Tarih 14 Ağustos 2001… Yer Ankara Bilkent Oteli…
AKP’nin kuruluşunu açıklayan Erdoğan, “Türk siyaset tarihinde çok az harekete nasip olmuş böyle bir teveccühün anlamını ve değerini gayet iyi biliyoruz. İnanıyorum ki, onları mahçup etmeyeceğiz.” dedi ve konuşmasının bir bölümünde şunları anlattı:
“Bugüne kadar milyonlarca insanımız yurtdışına gitti. Acaba bu insanların ‘vatan sevgisi’ konusunda herhangi bir zafiyeti, genetik bir eksikliği mi vardı? Elbette ki, hayır. Ben size peşinen söyleyeyim. Türk Milleti, ülkesine ve devletine bağlılık konusunda yeryüzündeki en kayda değer milletlerden biridir. Peki toprağına, ülkesine ve devletine bu denli tutkuyla bağlı böyle bir milleti Almanya’dan Libya’ya, Hollanda’dan Birleşik Amerika’ya kadar dört bir yana savuran zorunluluk nedir? Elbette ki, ekmek parası! Elbette ki, bir parça gelecek güvencesi! Elbette ki, bir avuç huzur ve refah. İşte bunun için Avrupa Birliği üyeliğine ‘evet’ diyoruz. Çünkü Türkiyeli insanları, yabancı ülkelere göç etmeye yönelten yoksulluk ve yoksunluklardır. Gidilen o ülkenin siyasal ve ekonomik standartlarının, Türkiye’ye taşınmasıyla bu zorunluluk ortadan kalkabilir. Bizler de insanımızı Avrupa’ya taşımaktan vazgeçip ulaştığı ekonomik refah düzeyiyle, hukuk, eğitim, adalet sistemleriyle, bu arada yüksek standarttaki demokrasisiyle Avrupa’yı insanımızın ayağına getirmeyi hedeflediğimiz için AB üyeliğine ‘evet’ diyoruz.”

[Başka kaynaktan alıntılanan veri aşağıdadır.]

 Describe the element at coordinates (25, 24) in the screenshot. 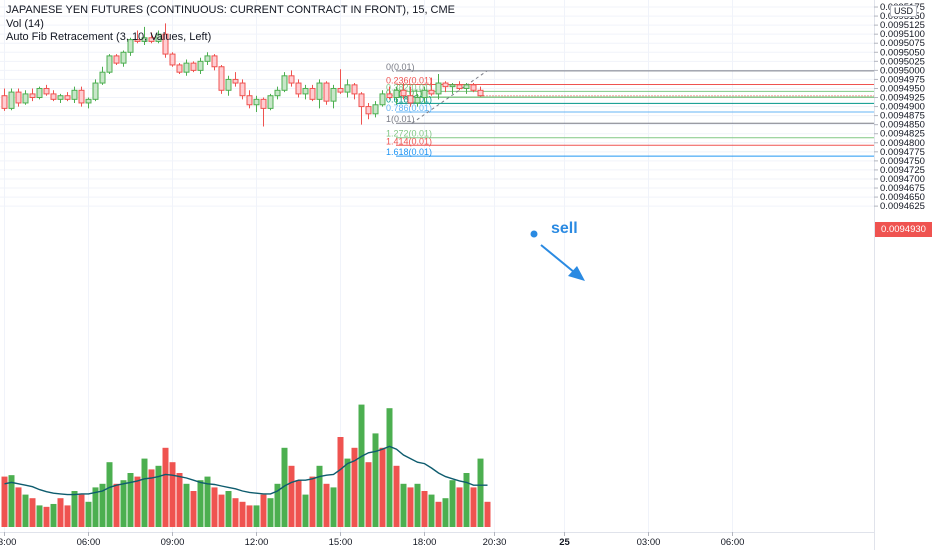

I see `volume-indicator-label: Vol (14)` at that location.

Bu tespitlerden sonra da şöyle söz verdi:
“AB yolunda ilerlerken, Avrupa’nın bize öğretecekleri ve kazandıracakları kadar bizim de sahip olduğumuz köklü devlet geleneği, zengin kültürümüz, genç nüfusumuz ve yetişmiş insan kaynağımızla Avrupalı dostlarımızın faydasına sunabileceğimiz çok güçlü bir sermayemiz olduğuna inanıyoruz. Bu bakımdan; Avrupa ile aramızda imzalanacak ortaklık kontratını hiçbir biçimde ‘tek taraflı fayda akışı’ olarak görmedik, görmeyeceğiz.”
Utandıracak Yorumlar
İşte, 21 yıllık iktidarın sonunda Erdoğan’ın bir sözünün daha nasıl hayal olduğunu ve maddi-manevi iyice ağırlaşan göç bilançosunu anlamak için seçimlerden sonra yapılan iki değerlendirmeye bakmamız yeter.

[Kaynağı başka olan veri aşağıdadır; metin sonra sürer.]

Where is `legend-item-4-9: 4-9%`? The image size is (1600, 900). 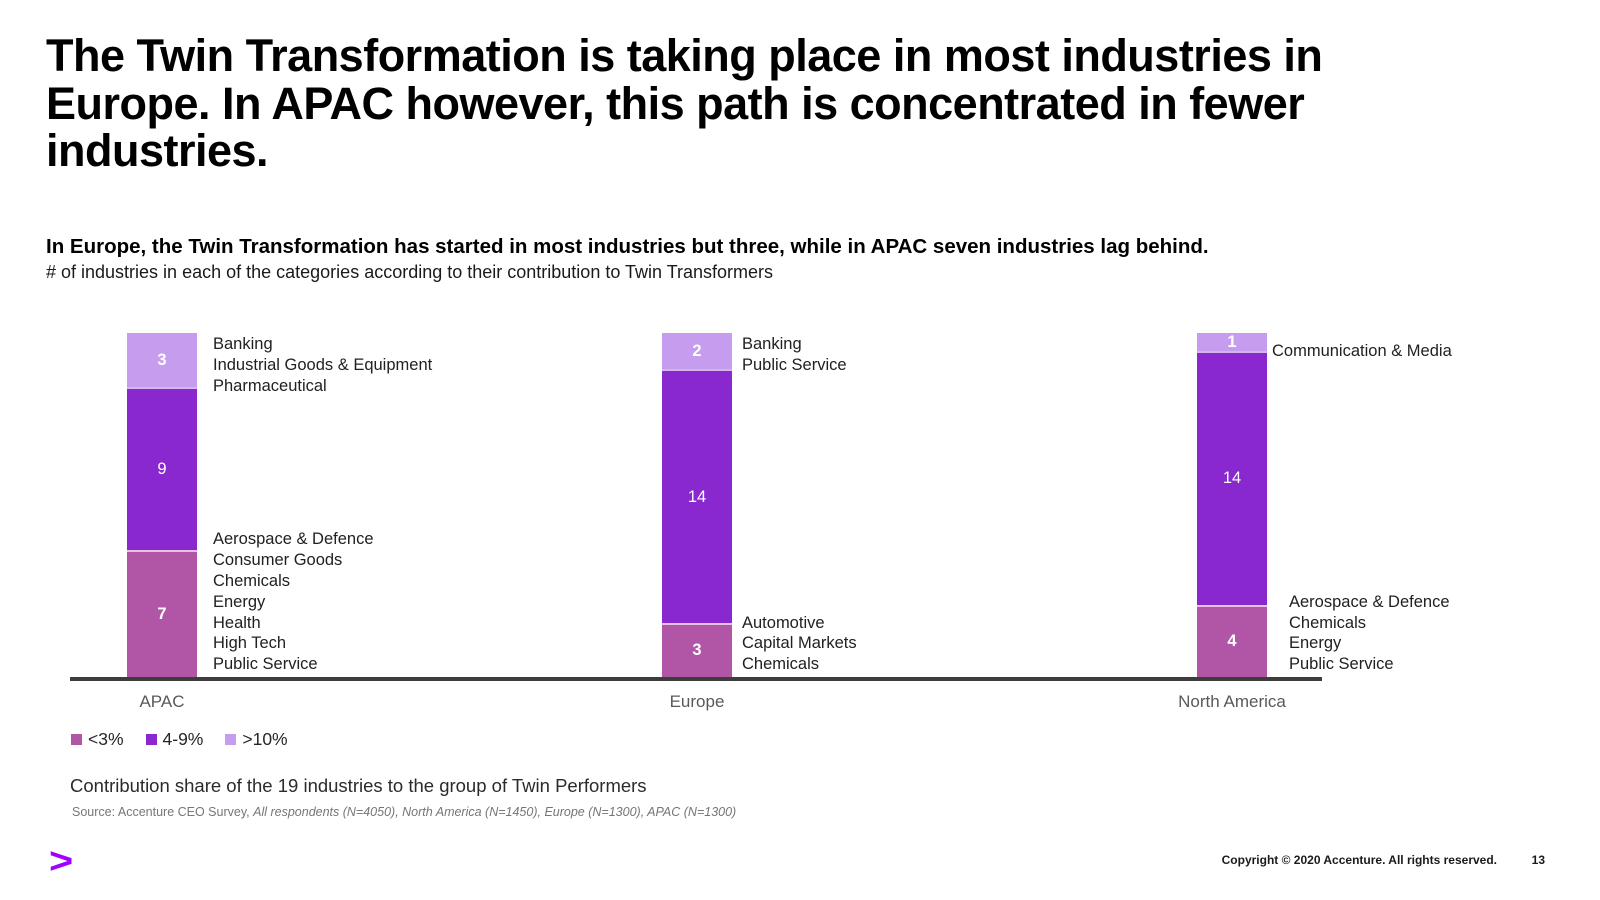
legend-item-4-9: 4-9% is located at coordinates (174, 740).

Almanya’daki Sol Parti Eş Başkanı Martin Schirdewan, “Erdoğan’ın yeniden seçilmesi ve iktidar organlarını genişletmesiyle insanların siyasi nedenlerle kaçmak zorunda kalacağını” öne sürüp, Türkiye’den Almanya’ya gelmek isteyen siyasi sığınmacılara vize kolaylığı sağlanmasını talep ederken, Türkiye ile yapılan mülteci mutabakatının Avrupa Birliği’ni “şantaj yapılabilir” hale getirdiğini vurguladı.
Şunlar da İngiliz Daily Telegraph Gazetesi’nin “Erdoğan iktidarda kalınca Avrupa derin bir nefes aldı” başlıklı yazısından satırlar:
“Avrupa’daki liderlerin çoğu, Türkiye AB’den uzak durduğunda kendilerini daha rahat hissediyor… Erdoğan uzun zamandır Türkiye’nin AB üyeliğinden vazgeçmiş durumda. Bu da Brüksel ve üye devletlerin işine geliyor.”
“Erdoğan’ı sevmek imkânsız olabilir. Ancak kendisini çok kullanışlı hale getirdi.”
Şu yorumların yapılabilmesi bile ülkemiz ve milletimiz adına başlı başına ne büyük bir utanç tablosu, değil mi?
Ya bunun müsebbipleri; onlar da utanıyor mu?!